The introduction of an advertising order for businesses regulated to conduct financial services businesses will not only provide greater clarity as to the minimum standards for advertisements placed in the Island, but more importantly provide a basis for reliance on certain exemptions under the FSL (relating to overseas persons) requiring compliance with an advertising order that currently does not exist. The proposals for an advertising order will prescribe the following general principles, including (a) the identification of the issuer; (b) that written advertisements should be clear, fair and not misleading and indicate that the relevant person is licensed to undertake the business to which the advertisement relates; and (c) a statement to be included that the Commission has not endorsed the advertisement or the product or service to which it relates.
Disclosures by Funds
The current framework for disclosure requirements in relation to collective investment funds leaves some categories of funds without any specific requirements for the contents of an offering document. In particular, this applies to limited partnerships and closed-ended unit trusts. It is therefore proposed to amend the relevant statutory order of the CIF Law to address the gaps identified in disclosure requirements.
The changes are intended to conform each of the Regulatory Laws as much as possible, but also to respond to the requirements of international regulatory bodies.

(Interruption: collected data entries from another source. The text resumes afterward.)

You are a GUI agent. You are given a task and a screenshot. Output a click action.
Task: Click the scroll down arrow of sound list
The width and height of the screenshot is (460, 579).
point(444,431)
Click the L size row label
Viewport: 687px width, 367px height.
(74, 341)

It is worth noting that the majority of the proposed amendments to the Regulatory Laws reflect the current practice and approach of the Commission. Nevertheless, the amendments are considered important to ensure that Jersey maintains its reputation as a well regulated jurisdiction and that, in practice, the regulatory framework is applied.
A further paper will be issued shortly by the Commission with drafts of the specific amendments to the Regulatory Laws for comment by the industry.
The content of this article is intended to provide a general guide to the subject matter. Specialist advice should be sought about your specific circumstances.